# Work instruction
From the material below, return exactly the lines starting at the one that holds "Click the 450 seats value for Cagayan de Oro" and ending at the one that holds "This screenshot has height=289, width=670.". Pictures stay out of the answer.

── Data provided

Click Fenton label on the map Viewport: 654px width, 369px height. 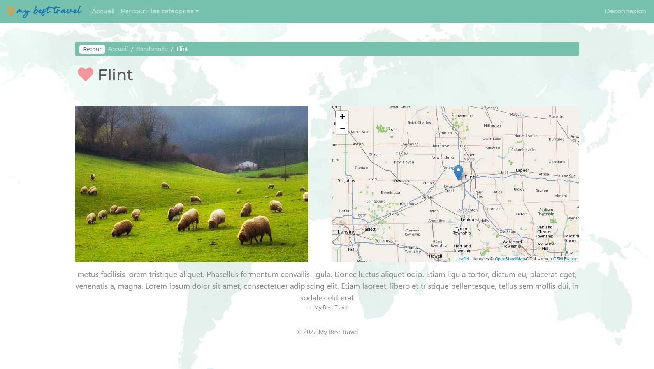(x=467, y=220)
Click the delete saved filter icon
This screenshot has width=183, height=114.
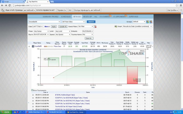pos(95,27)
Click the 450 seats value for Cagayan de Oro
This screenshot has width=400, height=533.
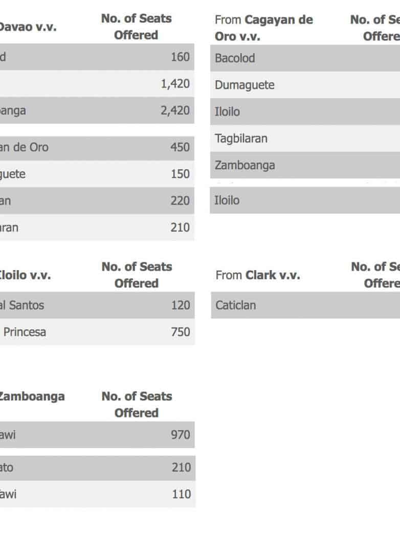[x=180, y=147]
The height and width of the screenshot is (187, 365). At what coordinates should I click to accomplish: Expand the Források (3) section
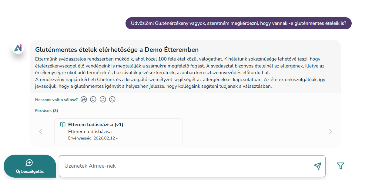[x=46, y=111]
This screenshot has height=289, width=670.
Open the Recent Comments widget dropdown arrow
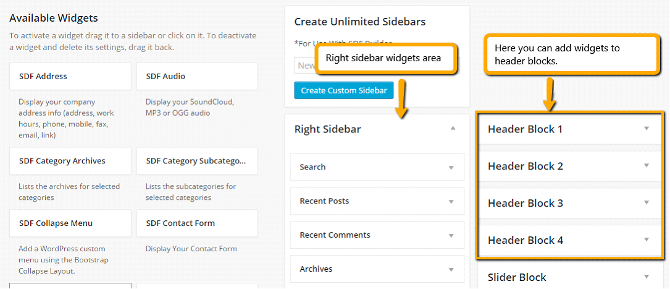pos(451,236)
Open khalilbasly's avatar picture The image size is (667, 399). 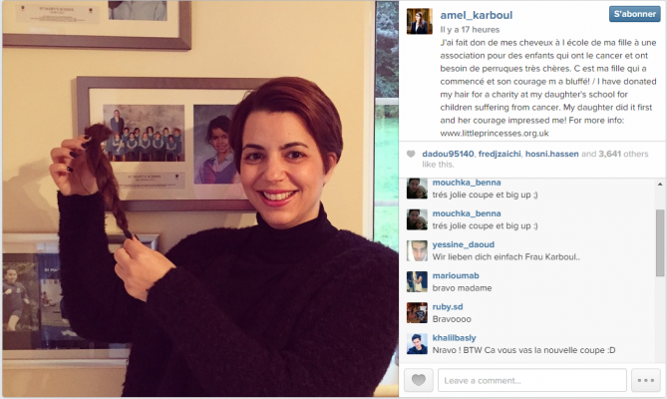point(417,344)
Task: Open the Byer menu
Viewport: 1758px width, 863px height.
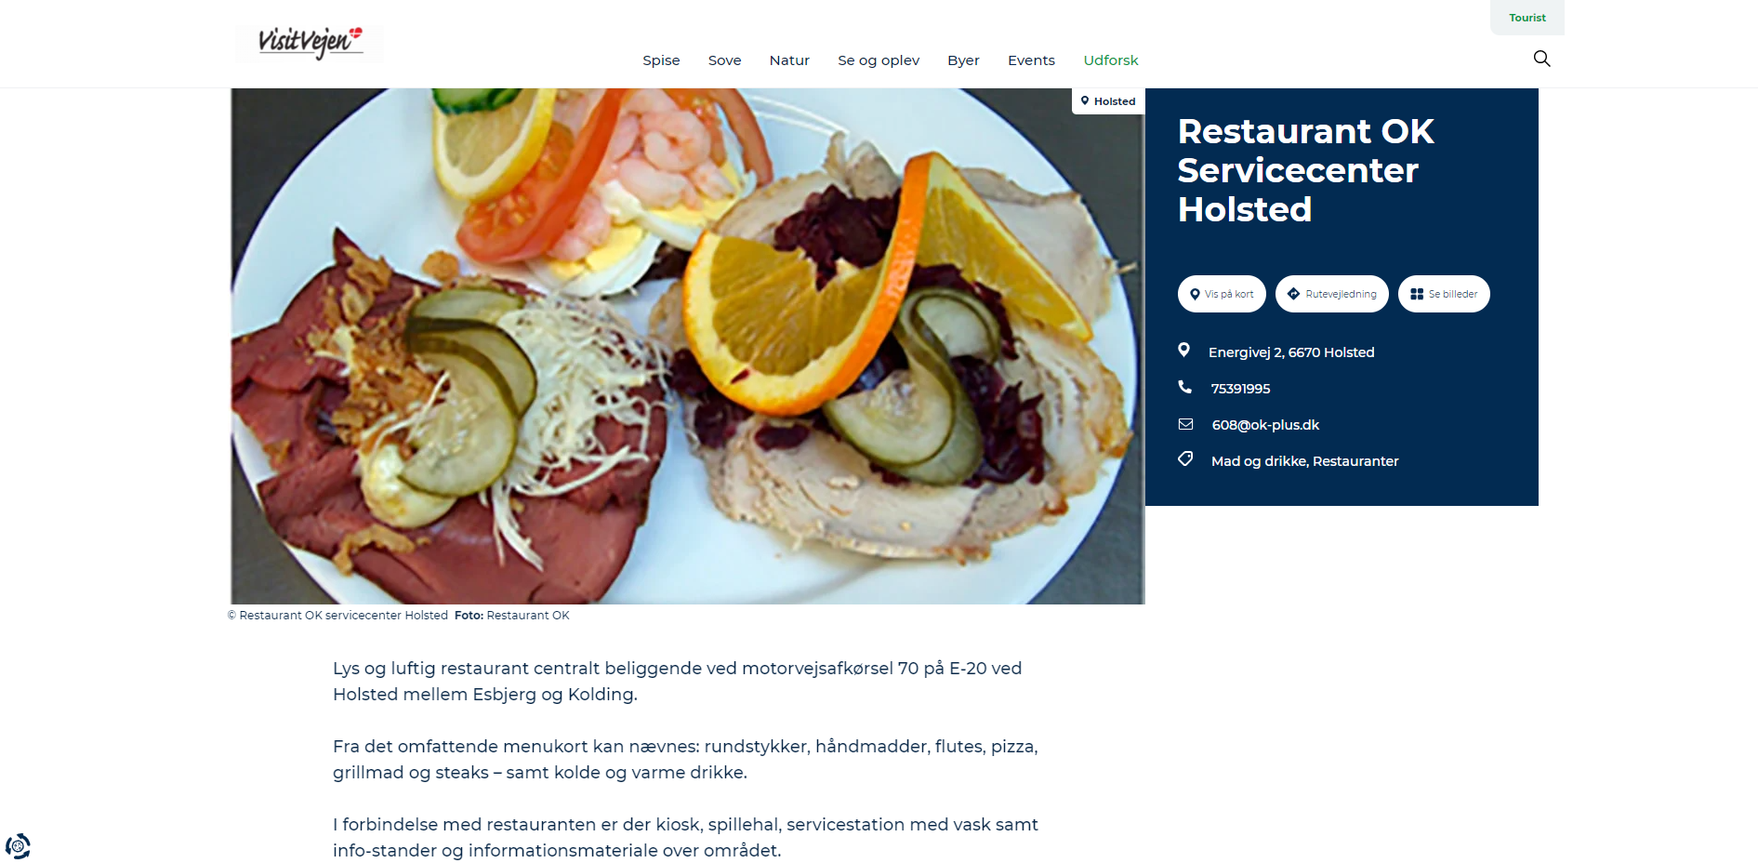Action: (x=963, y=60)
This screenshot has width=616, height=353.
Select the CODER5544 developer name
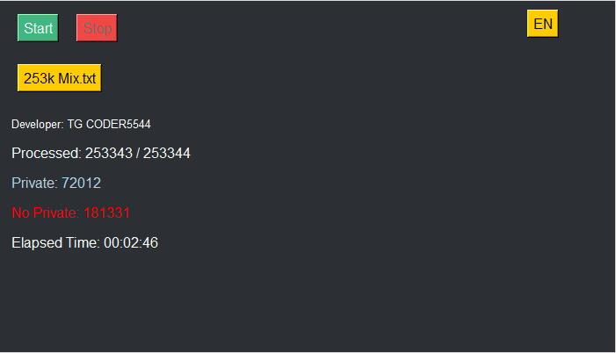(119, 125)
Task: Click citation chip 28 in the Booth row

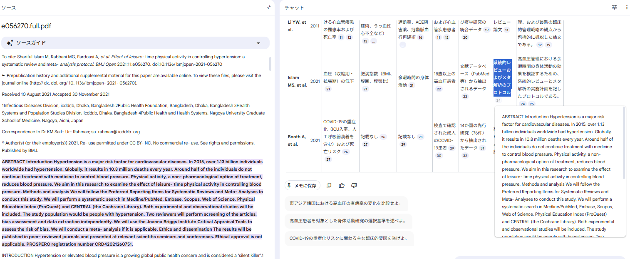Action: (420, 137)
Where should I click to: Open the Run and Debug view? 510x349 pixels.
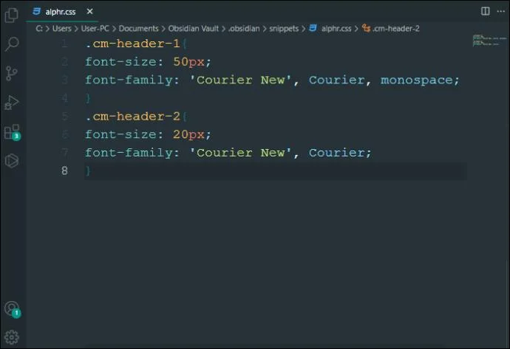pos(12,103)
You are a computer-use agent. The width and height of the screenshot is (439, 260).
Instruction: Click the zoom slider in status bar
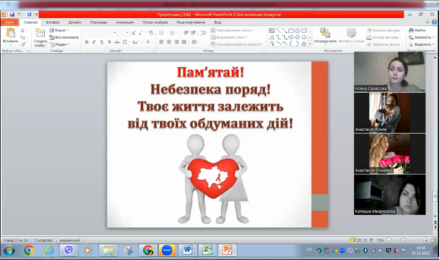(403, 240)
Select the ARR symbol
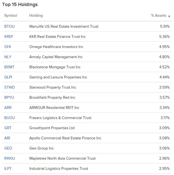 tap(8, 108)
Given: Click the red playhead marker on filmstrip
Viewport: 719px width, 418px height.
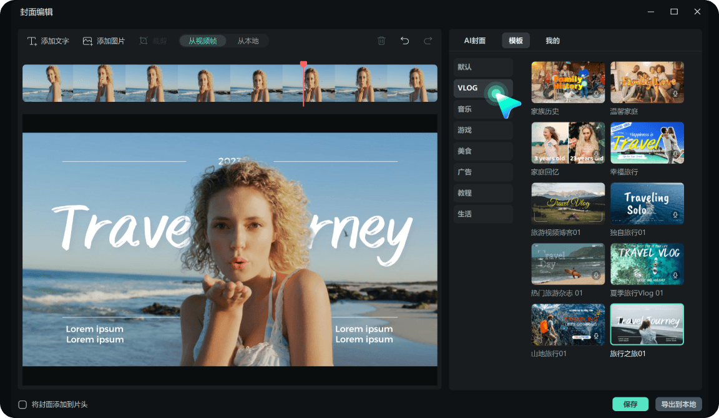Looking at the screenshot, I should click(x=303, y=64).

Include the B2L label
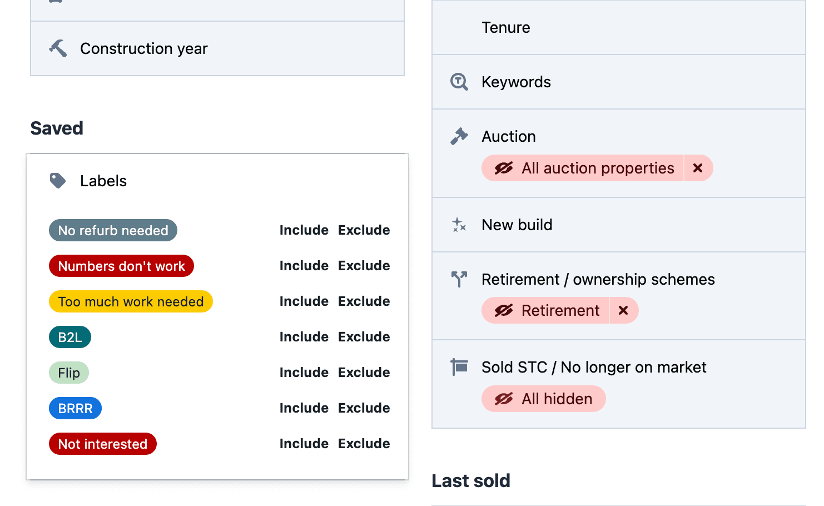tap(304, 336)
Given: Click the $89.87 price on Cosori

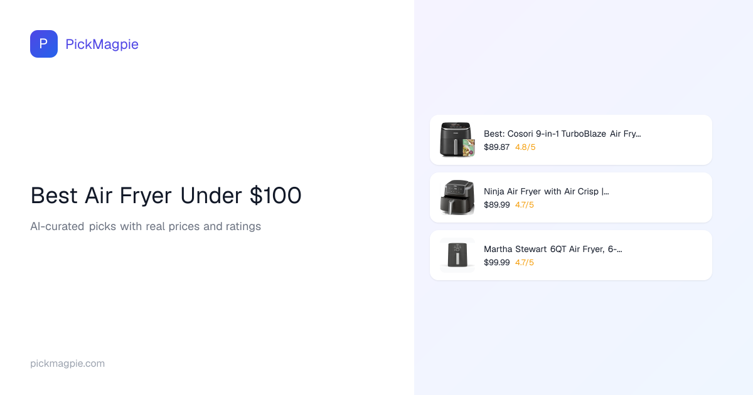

────

# Answer space
Click the 450 seats value for Cagayan de Oro
This screenshot has width=400, height=533.
[x=180, y=147]
The height and width of the screenshot is (187, 365). At what coordinates should I click to accomplish: Expand the Források (3) section
[x=46, y=111]
This screenshot has height=289, width=670.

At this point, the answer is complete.